Rechtsanwalt Carsten Neumann


Zusammenfassung: Ein Besteller darf die Kosten für die Beseitigung von Mängeln einer Werkleistung durch einen Dritten vom Erst-Unternehmer nur verlangen, wenn er dem Unternehmer zuvor die Mängel angezeigt und ihm erfolglos Gelegenheit zur Nacherfüllung (Nachbesserung) gegeben hat.


Ein Kunde hat uns als Dienstleister beauftragt sein Smartphone auf Werkseinstellung zurückzusetzen und die Adressen vorher zu sichern und wieder drauf zu kopieren. Er gab noch den Hinweis, das eh alles gesichert wäre im Netz. Wir haben auftragsgemäss das Handy auf Werkseinstellung Android zuzugesetz, vor auf Stick die Adressdaten kopiert im Beisein des Kunden. Beider Abholung Freitags 18h Ldenschluss wurde dem Kunden das Ergebnis gezeigt, er fand alles ok, bezahlte 40EUR dafür also fertig.

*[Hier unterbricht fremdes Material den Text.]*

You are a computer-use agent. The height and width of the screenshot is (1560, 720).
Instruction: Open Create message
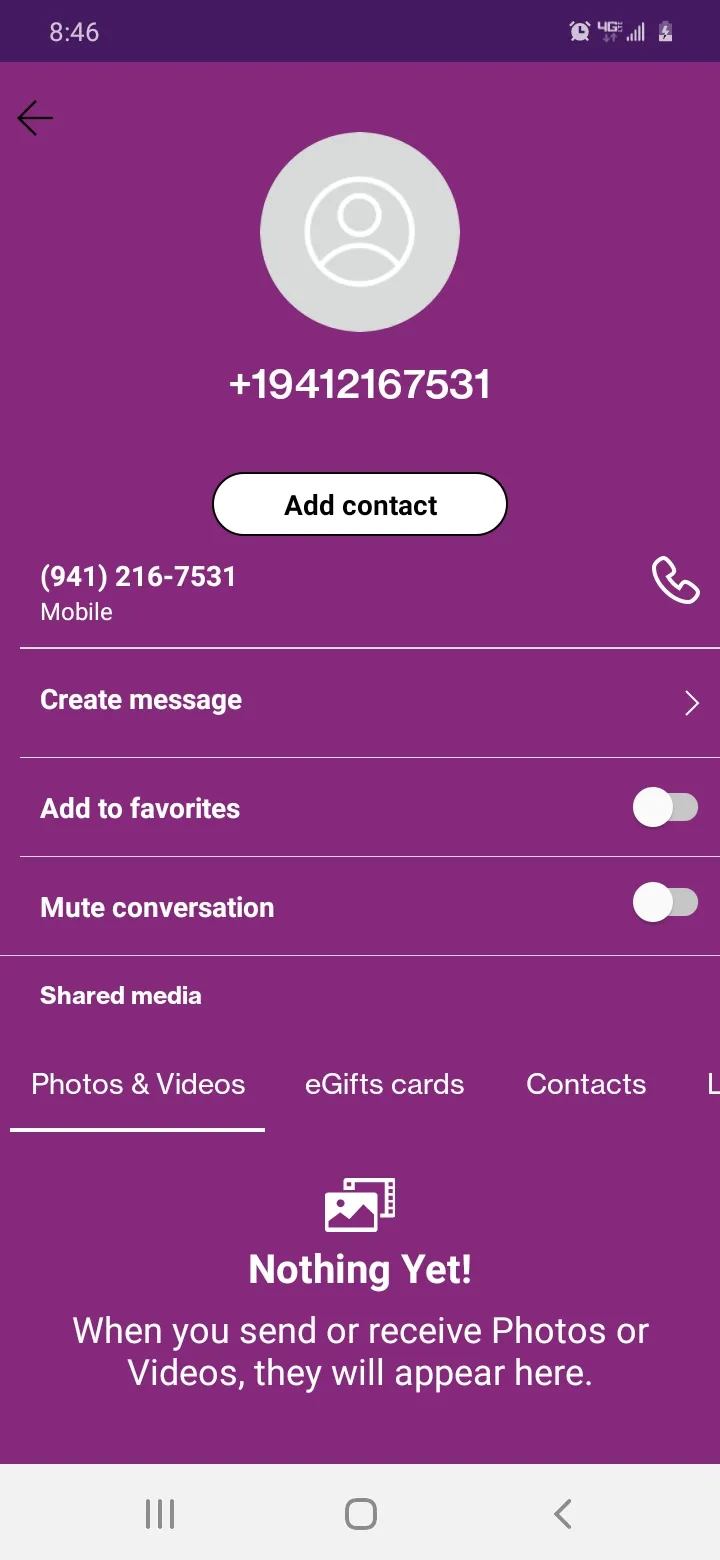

Am Montag kanm er wütend in Laden und sagt wir hätten "Datenverlust" fabriziert weol nur Emailadressen und Rufnr. vom Tool übernommen wurden, aber Adrssen fehlten. Er hatte aber am Freitagabend schon selber einen anderen Dienstleister beauftragt, der einfach die Adrssen neu sync hat für 120 EUR. Somit hat er uns garnicht die Gelegenheit gegeben nachzubesseren, was wir ja genauso gemacht hätten mit der Sync.

Mittleiweile ist ein Anwalt beauftragt (Rechtsschutz bezahlt) der sagte wir hätten eh nix machen können (falsch!) und nun nach 2 Monaten ist eine gerichtlicher Mahnbescheid (aus 120 sind 400EUR) da, dem wir im Ganzen wiedersprochen haben. Es geht wohl zu Gericht.

Frage: Da wir keine Möglichkeit bekommen haben nachzubessern, sind wir im Recht?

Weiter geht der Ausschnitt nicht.